## What you need to do
Copy exactly the lines from the line holding "Where should I click to: Click" through the end of the material, and no others; pictures stay out.

## Exercise materials
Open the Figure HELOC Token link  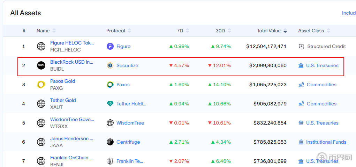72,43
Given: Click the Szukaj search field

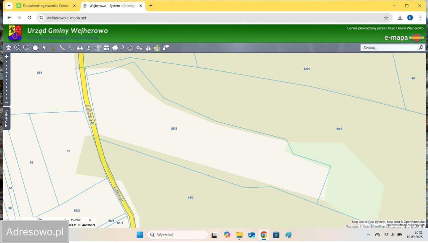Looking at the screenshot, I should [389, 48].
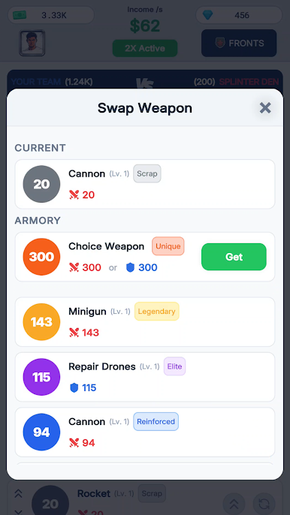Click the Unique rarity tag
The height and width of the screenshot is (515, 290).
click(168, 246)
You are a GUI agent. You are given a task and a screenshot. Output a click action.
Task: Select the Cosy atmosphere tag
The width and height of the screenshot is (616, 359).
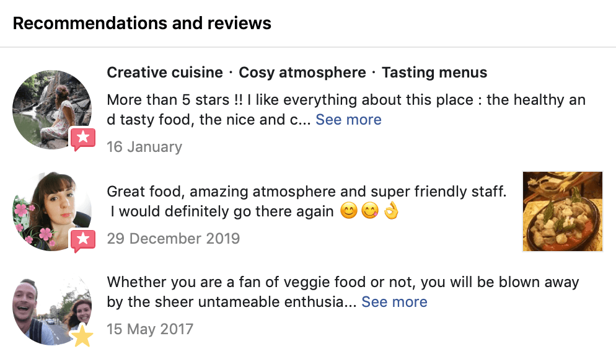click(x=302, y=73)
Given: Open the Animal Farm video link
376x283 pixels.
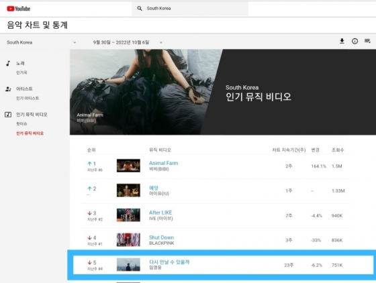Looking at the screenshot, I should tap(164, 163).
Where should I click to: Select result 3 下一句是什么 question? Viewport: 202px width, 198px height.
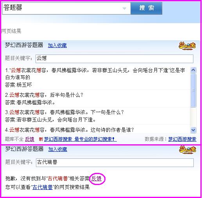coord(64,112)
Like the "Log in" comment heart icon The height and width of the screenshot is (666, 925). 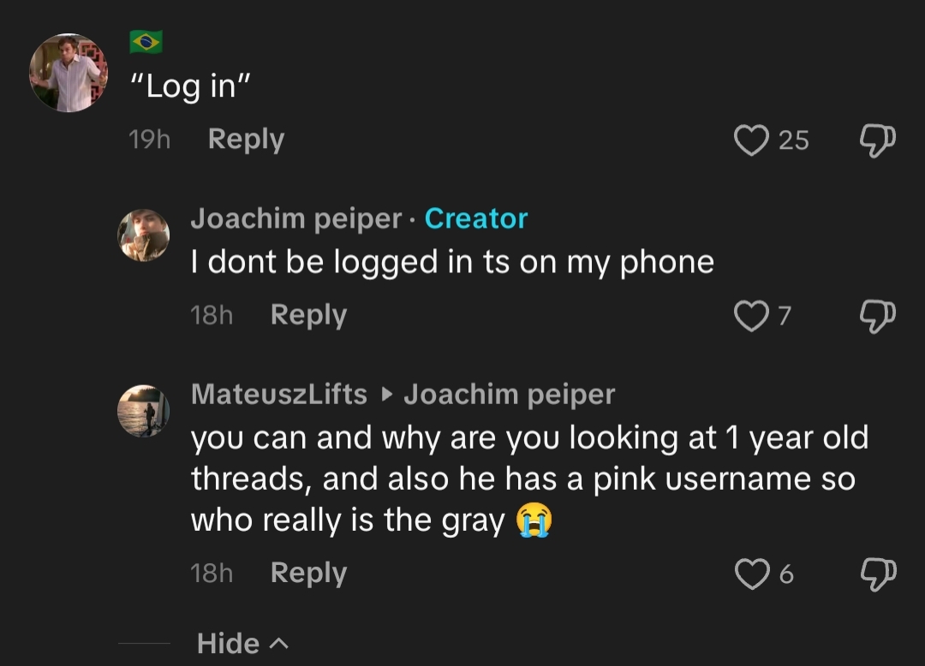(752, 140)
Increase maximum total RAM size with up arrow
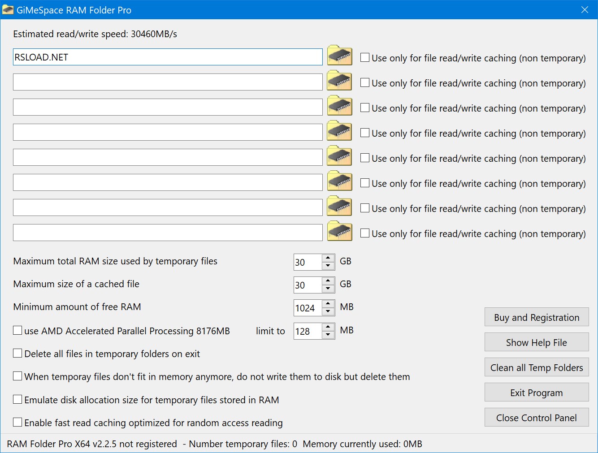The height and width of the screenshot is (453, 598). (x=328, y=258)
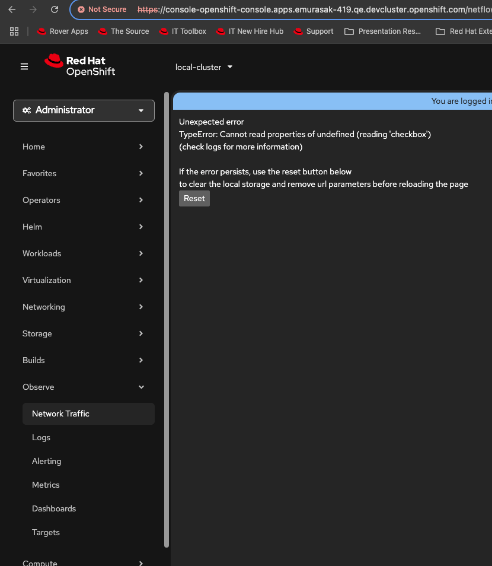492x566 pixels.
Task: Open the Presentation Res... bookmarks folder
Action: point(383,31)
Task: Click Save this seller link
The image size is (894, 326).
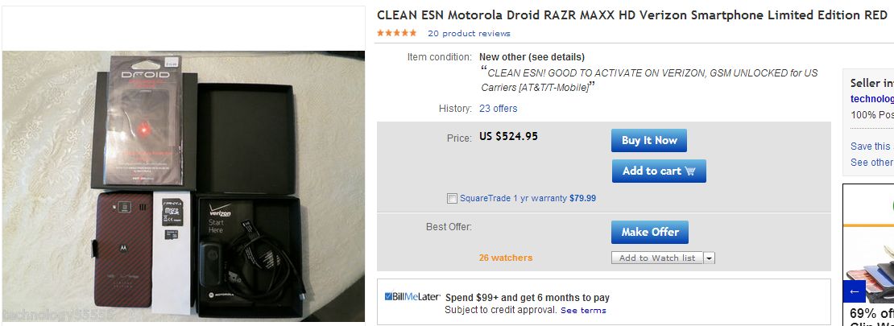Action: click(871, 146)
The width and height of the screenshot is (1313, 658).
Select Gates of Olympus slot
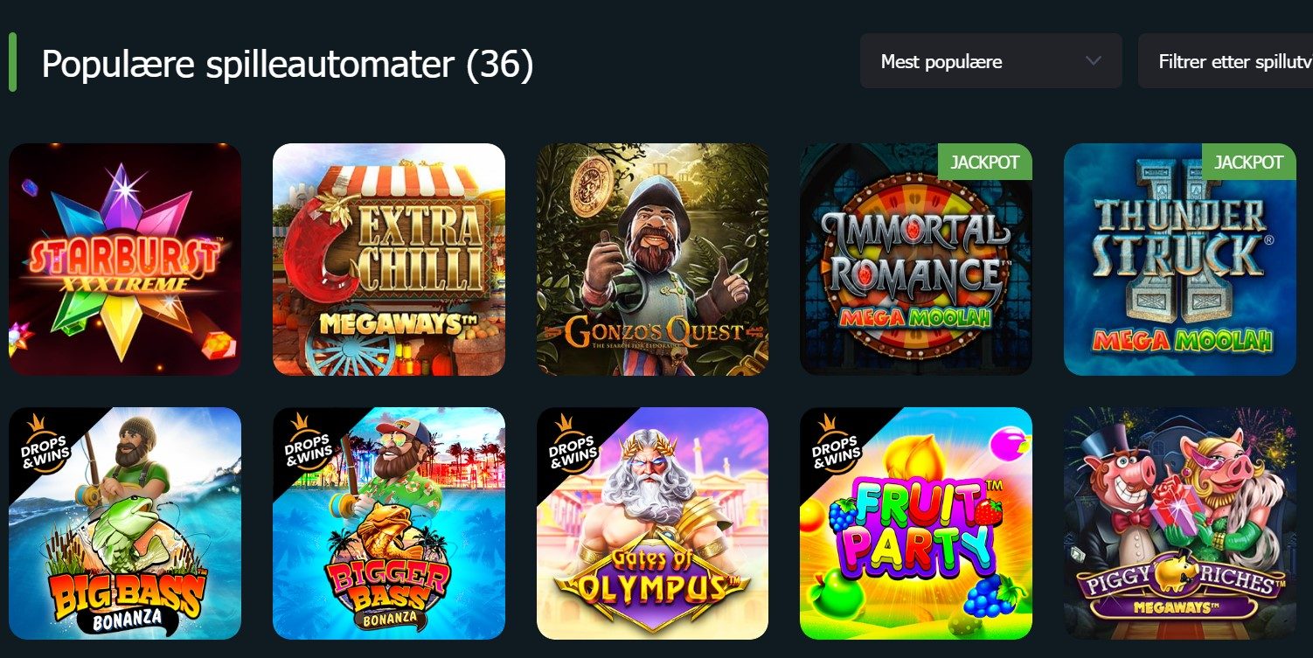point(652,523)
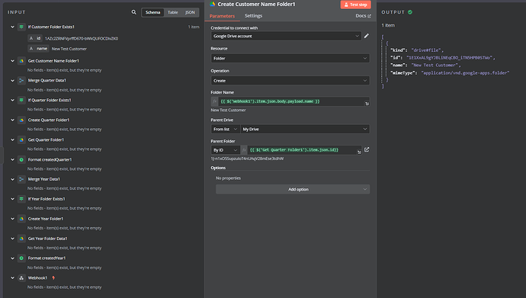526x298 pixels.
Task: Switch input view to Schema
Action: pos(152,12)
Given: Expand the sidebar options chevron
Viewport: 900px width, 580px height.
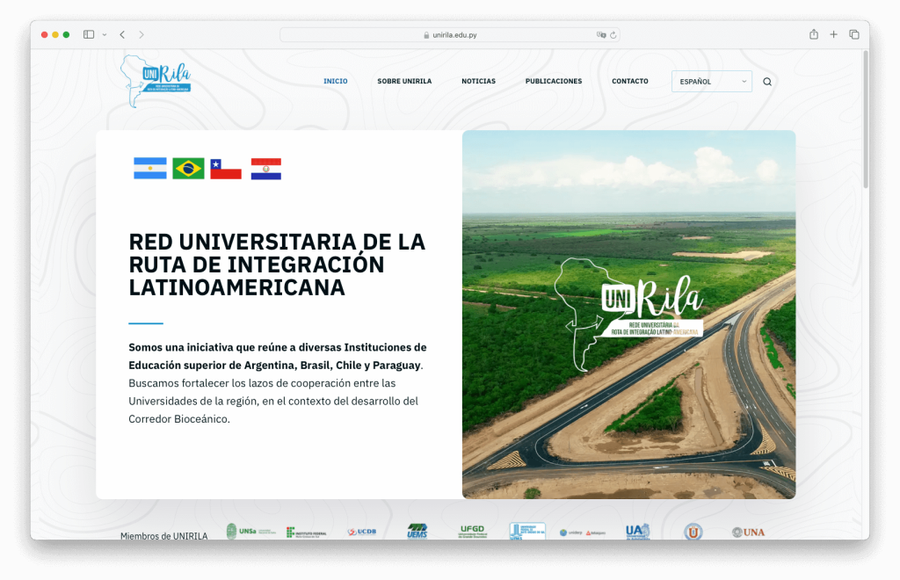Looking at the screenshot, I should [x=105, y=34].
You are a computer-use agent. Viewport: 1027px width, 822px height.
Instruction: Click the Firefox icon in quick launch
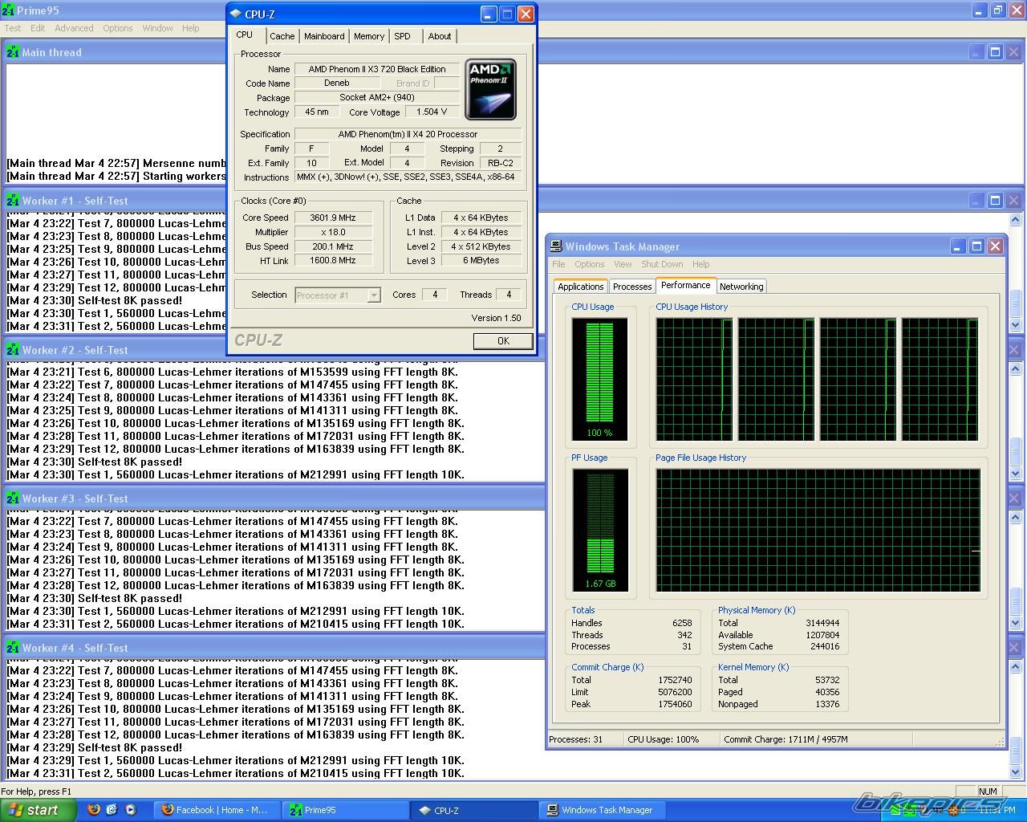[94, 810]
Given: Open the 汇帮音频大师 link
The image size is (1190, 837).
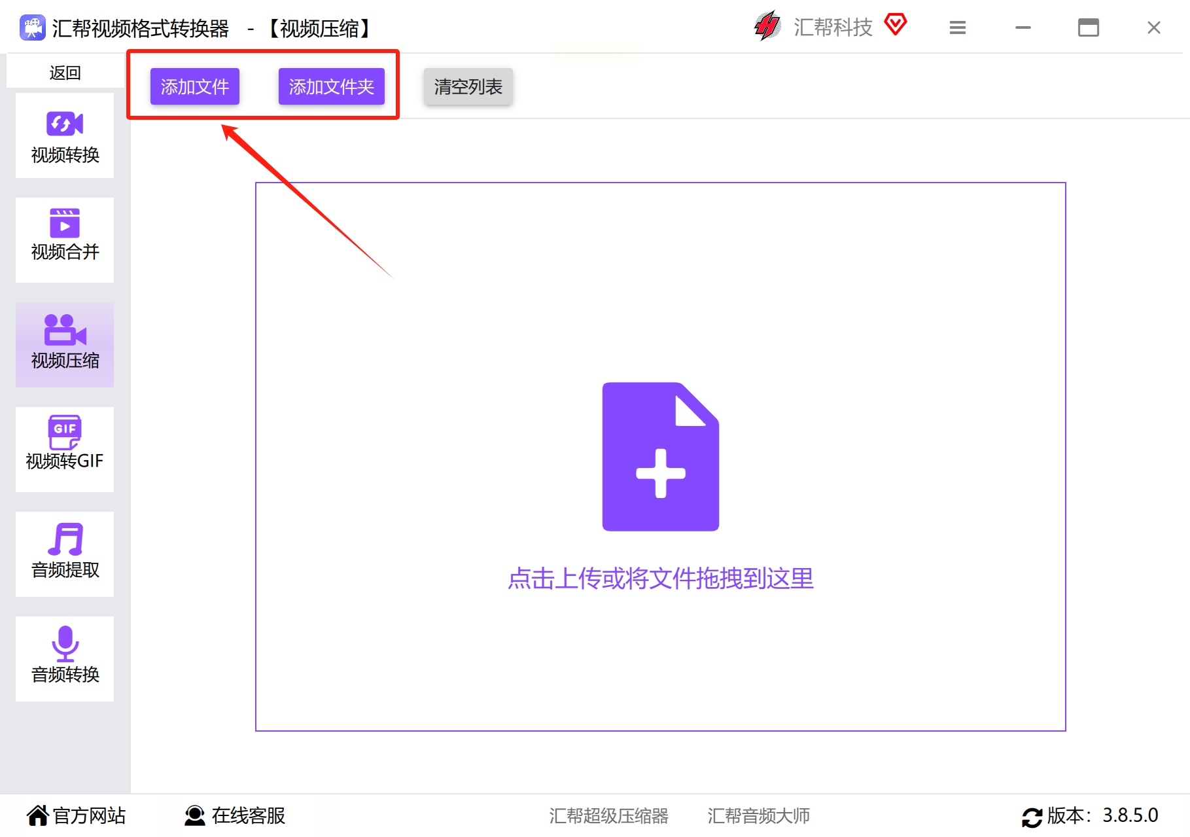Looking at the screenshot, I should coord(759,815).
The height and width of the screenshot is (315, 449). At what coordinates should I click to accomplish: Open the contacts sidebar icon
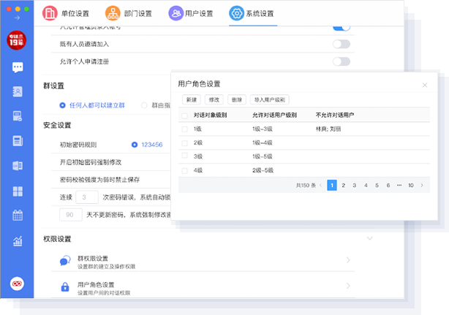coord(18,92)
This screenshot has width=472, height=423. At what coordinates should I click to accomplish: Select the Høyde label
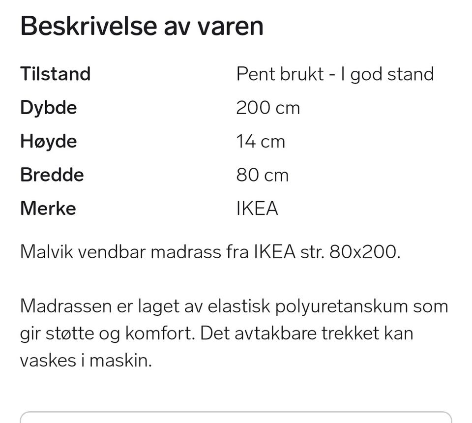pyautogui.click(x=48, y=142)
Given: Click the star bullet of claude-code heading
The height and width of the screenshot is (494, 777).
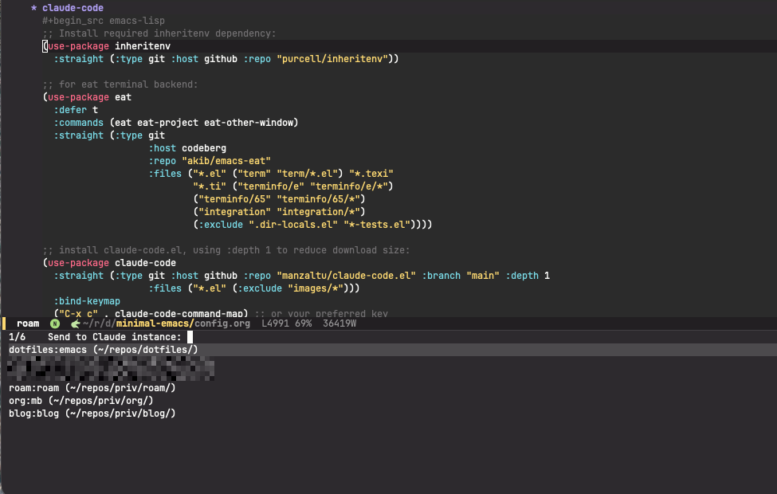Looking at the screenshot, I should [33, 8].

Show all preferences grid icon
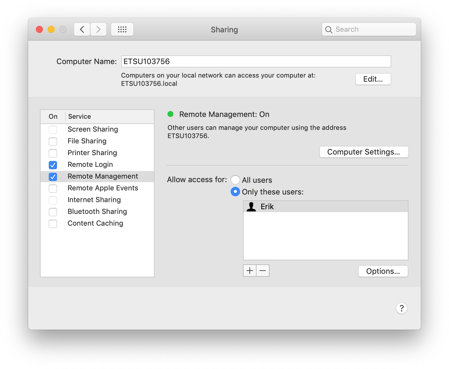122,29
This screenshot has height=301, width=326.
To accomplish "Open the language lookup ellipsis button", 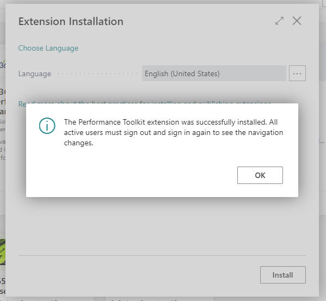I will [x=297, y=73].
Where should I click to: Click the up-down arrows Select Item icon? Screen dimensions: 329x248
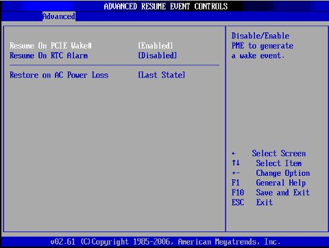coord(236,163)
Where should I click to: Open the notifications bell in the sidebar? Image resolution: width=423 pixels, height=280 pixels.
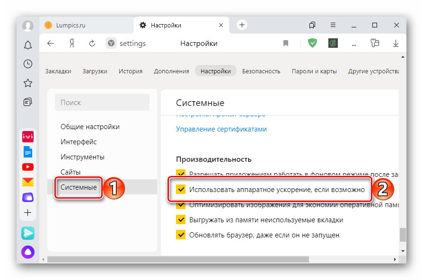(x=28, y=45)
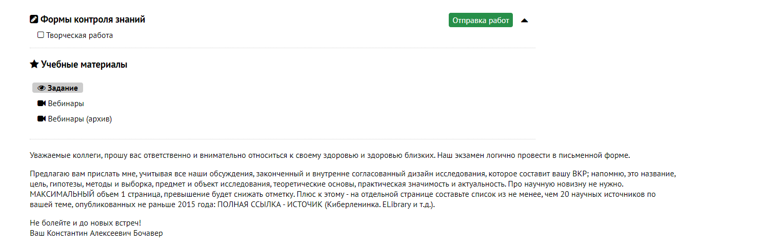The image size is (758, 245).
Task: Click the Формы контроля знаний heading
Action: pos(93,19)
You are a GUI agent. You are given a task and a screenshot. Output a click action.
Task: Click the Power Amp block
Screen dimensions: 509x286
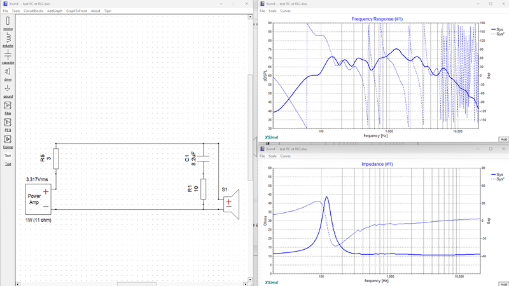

## The answer
Where should I click to: Click the up-down arrows Select Item icon? Screen dimensions: 329x248
coord(236,163)
Where should I click to: Open the notifications bell in the sidebar? Image resolution: width=423 pixels, height=280 pixels.
(x=28, y=45)
The image size is (758, 245).
Task: Click the Формы контроля знаний heading
Action: pos(93,19)
You are a GUI agent. You are given a task and a screenshot. Output a click action.
Task: Click the Power Amp block
Screen dimensions: 509x286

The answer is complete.